The CRISPR-Cas9 system, borrowed from prokaryotes, is like the "find and replace" function in a word processor, but for genes! Let's break it down.

C.R.I.S.P.R: Like the crisps you munch on? Not really! It stands for Clustered Regularly Interspaced Short Palindromic Repeats. Here's what each word means

• Repeats: Same base sequence pops up multiple times.
• Short: Just between 23 and 47 base pairs. Tiny, right?
• Clustered: All grouped together like a reunion.
• Regularly Interspersed: Between these repeats are unique sequences called spacers. Think of them as dividers in a cookie box.
• Fun fact: these spacers come from viruses that tried to attack the prokaryotes. It's like a genetic "Most Wanted" poster!
• Palindromic: Reads similarly backward and forward (almost).

• It's a natural enzyme, acting like a DNA detective.
• Its partner-in-crime is guide RNA (gRNA) that's derived from a CRISPR array.
• As it moves along DNA, it seeks out specific sequences to match with its gRNA.
• Once it finds a match, it performs a snip-snip action, cutting through the DNA.

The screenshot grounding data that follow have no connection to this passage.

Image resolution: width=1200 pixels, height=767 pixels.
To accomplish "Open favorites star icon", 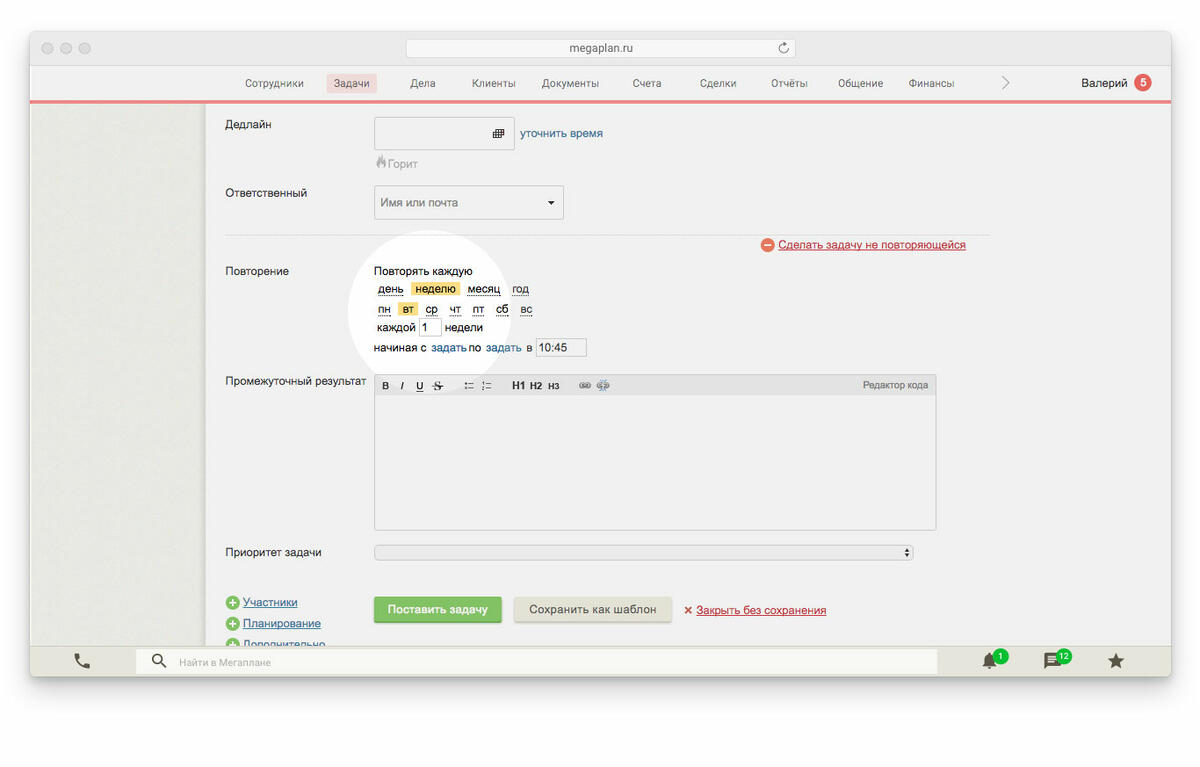I will coord(1116,661).
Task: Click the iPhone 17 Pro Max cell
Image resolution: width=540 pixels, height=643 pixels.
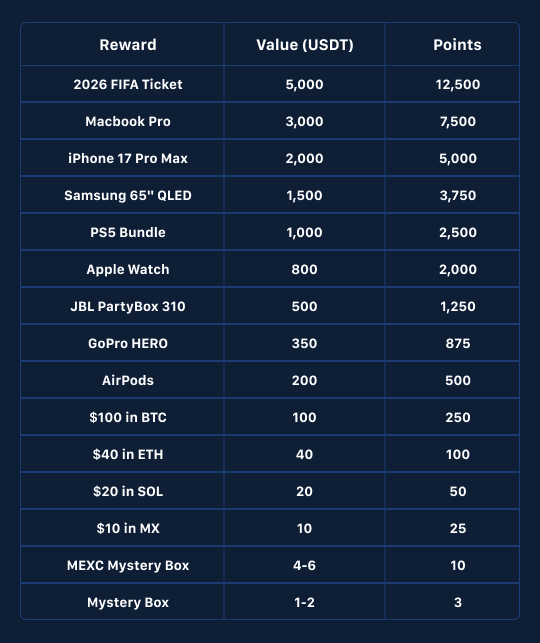Action: [x=128, y=158]
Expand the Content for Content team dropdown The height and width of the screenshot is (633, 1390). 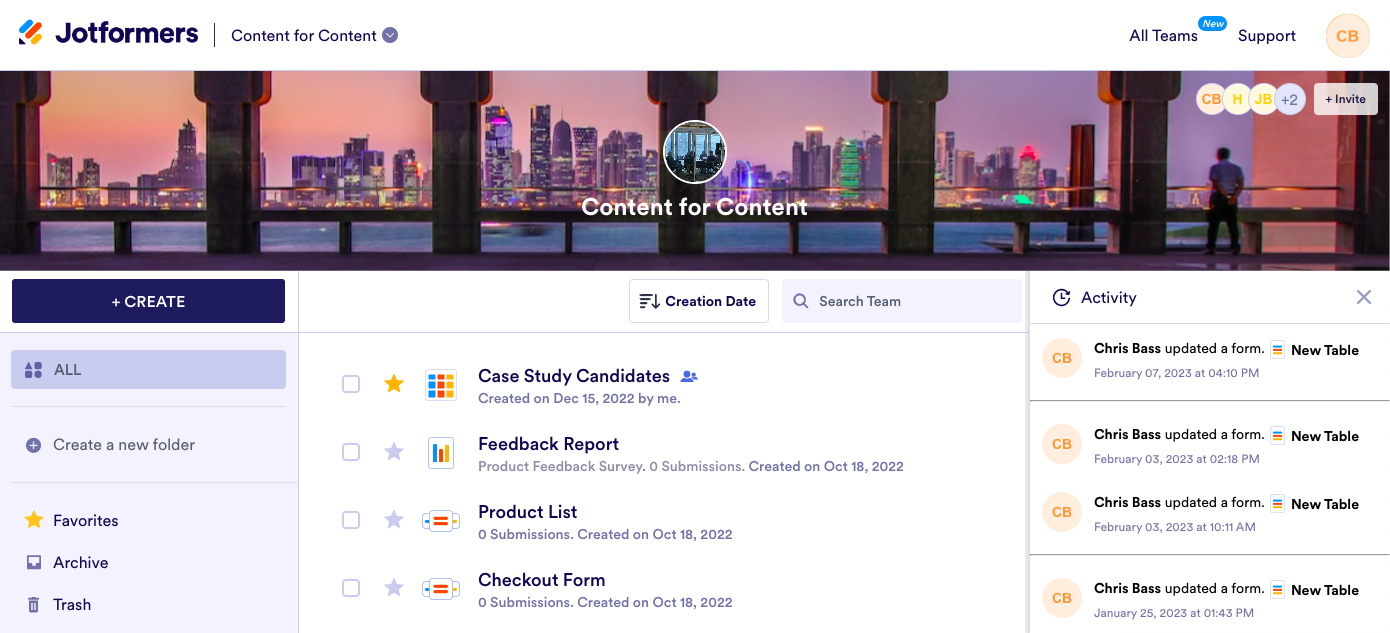click(390, 35)
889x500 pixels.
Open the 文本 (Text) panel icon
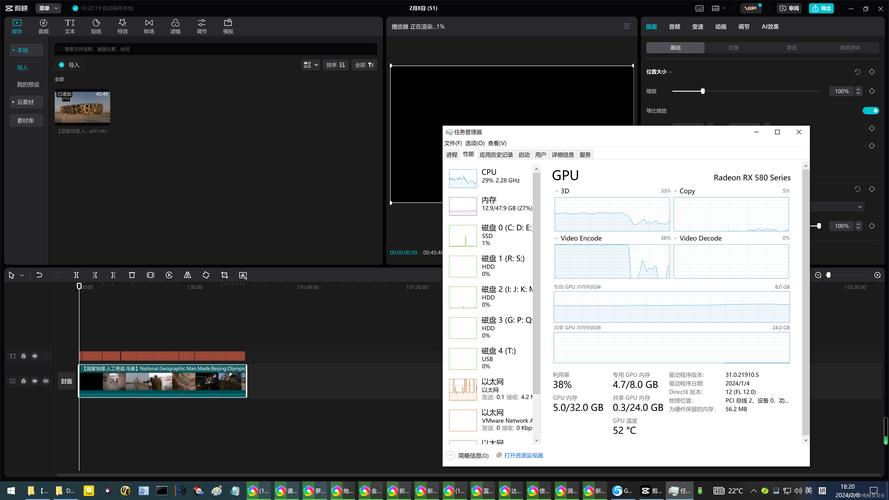point(69,25)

💡 Real-world example: Imagine a barcode scanner scanning products to find a match. Cas9 is the scanner, and the gRNA is the barcode it's looking for.

• Scientists always wanted a tool like search and replace for genes. Enter CRISPR-Cas9!
• Prime editing: An improved method using special RNA, pegRNA. It's kind of like CRISPR 2.0.
  • This RNA connects with modified Cas9, looking for target genes.
  • When found, instead of a double-cut, it makes a single cut (nick) in the DNA.
  • Using a feature of pegRNA, new genetic information is added, replacing the old.
  • Our body's natural repair system takes over from here, fixing any mismatches.

💡 Real-world example: It's like using an advanced software patch to fix bugs in a program. The software (CRISPR) searches for the bug (specific gene sequence), then patches it (modifies it)!